We are gearing up for our upcoming 2020 Virtual Illustrator Day. Illustrator Day is less than two weeks away (September 12!), and there are still spots open if you’d like to join us. Register here.
Today at the virtual EasternPennPoints Café, Berrie Torgan-Randall had a chat with Andrea Miller, who is a senior designer at Houghton Mifflin Harcourt Books for Young Readers. Andrea is one of our faculty presenters for Illustrator Day. Here’s what they had to say.
Berrie: Hi, Andrea. Welcome to the EPA’s Café Chat. Would you like tea or coffee or perhaps a scoop of ice cream?
Andrea: Thanks for having me, Berrie! Great to be joining you. Yes please to tea! Perhaps a cup of Yunnan Gold. Alas, I love making a good cup of pour-over coffee for my spouse, but I never drink it. And I will never ever ever turn down ice cream.
Berrie: I see in your bio that you worked at Franklin Fountain in Center City Philadelphia while you were a student at the University of the Arts. What was the best and worst part about this summer job?
Andrea: Working at the Franklin Fountain was amazing, albeit exhausting. As a soda jerk, I found myself mixing up handmade sodas and phosphates, and I worked hard to get the perfect head of foam on my egg creams. The artistry and the history of the job were made all the sweeter by getting to teach our customers all about it. I did some part-time work in their office as well, doing hand-painted signs, design work, and helping with the archives of historical Ice Cream Ephemera—some of which was almost 200 years old! The worst part was, hands-down, the heat. We dressed in period clothing and there was no AC at the time. The freezers are cold inside but give off a LOT of heat, so always tip your ice cream scoopers!

Set exercise 1 —
Check the following statements against the Illustrator Day interview. For each of (a), (b), and (c), answer yes or no and quote the words of the text that decide it.
(a) Andrea Miller is a senior designer at Houghton Mifflin Harcourt Books for Young Readers.
(b) Andrea drinks the pour-over coffee she makes.
(c) Andrea names the heat as the worst part of working at the Franklin Fountain.

Supplied data —
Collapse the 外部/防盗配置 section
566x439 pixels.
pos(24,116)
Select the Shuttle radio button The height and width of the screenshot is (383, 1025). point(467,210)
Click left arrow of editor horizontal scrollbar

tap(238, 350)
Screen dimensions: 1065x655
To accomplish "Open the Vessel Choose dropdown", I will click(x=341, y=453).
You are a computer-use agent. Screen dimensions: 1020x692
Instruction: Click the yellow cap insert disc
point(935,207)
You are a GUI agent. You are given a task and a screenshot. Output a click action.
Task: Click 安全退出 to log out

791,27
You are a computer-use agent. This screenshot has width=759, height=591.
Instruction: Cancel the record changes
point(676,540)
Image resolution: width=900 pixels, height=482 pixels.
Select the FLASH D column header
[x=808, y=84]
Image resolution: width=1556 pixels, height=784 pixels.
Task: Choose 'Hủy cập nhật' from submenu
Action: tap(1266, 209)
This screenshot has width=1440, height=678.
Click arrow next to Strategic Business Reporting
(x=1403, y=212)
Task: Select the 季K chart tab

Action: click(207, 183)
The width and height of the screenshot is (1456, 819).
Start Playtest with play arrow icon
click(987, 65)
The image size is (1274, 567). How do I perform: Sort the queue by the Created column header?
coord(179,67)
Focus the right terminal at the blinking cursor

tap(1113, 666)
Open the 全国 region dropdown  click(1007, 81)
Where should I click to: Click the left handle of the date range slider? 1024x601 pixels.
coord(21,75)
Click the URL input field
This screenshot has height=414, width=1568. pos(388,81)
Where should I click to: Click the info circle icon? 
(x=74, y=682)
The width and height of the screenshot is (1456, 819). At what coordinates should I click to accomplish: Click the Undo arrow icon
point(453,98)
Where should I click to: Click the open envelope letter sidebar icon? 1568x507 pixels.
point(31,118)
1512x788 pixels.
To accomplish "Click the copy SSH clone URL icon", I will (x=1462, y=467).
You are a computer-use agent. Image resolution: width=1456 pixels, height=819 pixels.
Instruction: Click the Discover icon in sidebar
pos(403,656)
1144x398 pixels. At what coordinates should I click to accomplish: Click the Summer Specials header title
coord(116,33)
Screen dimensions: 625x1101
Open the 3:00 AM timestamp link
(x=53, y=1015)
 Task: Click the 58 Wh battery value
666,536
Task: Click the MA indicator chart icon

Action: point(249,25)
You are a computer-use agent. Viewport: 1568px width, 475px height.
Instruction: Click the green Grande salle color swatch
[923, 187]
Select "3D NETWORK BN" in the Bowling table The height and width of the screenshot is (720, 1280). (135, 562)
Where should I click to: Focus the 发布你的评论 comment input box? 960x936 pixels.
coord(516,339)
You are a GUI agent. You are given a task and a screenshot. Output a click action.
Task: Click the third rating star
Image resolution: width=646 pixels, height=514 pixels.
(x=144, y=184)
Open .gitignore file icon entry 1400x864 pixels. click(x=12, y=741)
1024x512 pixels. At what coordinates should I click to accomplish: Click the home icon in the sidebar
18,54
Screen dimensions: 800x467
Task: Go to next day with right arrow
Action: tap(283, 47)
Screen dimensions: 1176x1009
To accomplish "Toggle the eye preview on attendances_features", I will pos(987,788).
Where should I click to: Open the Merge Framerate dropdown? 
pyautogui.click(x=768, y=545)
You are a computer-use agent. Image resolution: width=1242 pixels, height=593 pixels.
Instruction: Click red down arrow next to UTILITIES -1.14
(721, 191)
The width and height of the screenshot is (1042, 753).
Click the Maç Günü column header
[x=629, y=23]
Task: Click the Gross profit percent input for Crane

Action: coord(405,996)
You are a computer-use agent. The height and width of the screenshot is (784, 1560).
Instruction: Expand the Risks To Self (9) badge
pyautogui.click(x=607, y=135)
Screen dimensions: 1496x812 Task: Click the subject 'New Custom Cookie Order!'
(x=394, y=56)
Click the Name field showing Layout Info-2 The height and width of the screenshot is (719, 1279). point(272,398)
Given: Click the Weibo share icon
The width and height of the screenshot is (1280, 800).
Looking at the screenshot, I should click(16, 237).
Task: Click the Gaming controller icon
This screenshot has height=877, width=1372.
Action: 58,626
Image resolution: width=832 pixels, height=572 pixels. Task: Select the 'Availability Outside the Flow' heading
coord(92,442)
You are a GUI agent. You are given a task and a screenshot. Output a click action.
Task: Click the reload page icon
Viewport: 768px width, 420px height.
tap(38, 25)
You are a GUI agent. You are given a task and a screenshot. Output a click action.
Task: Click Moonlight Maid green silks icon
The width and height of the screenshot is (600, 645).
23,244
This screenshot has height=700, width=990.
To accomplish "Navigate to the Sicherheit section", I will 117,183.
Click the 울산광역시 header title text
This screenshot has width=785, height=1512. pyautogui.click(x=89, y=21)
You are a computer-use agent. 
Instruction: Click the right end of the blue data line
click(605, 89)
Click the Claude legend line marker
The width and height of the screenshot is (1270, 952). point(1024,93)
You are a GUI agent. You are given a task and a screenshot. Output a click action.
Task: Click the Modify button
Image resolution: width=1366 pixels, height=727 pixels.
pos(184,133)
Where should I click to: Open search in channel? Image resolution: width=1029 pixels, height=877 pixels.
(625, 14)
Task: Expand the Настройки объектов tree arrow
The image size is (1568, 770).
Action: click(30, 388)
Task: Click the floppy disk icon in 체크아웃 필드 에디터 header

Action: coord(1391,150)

Set exercise 2 —
Output the rows verbatim, from the line containing "Screen dimensions: 625x1101" through the line containing "1280). (135, 562)", including both of those lines.

Problem solution 1 —
(a) Yes: "who is a senior designer at Houghton Mifflin Harcourt Books for Young Readers"
(b) No: "I love making a good cup of pour-over coffee for my spouse, but I never drink it."
(c) Yes: "The worst part was, hands-down, the heat."

Problem solution 2 —
Screen dimensions: 625x1101
Open the 3:00 AM timestamp link
(x=53, y=1015)
 Task: Click the 58 Wh battery value
666,536
Task: Click the MA indicator chart icon

Action: point(249,25)
You are a computer-use agent. Viewport: 1568px width, 475px height.
Instruction: Click the green Grande salle color swatch
[923, 187]
Select "3D NETWORK BN" in the Bowling table The height and width of the screenshot is (720, 1280). (135, 562)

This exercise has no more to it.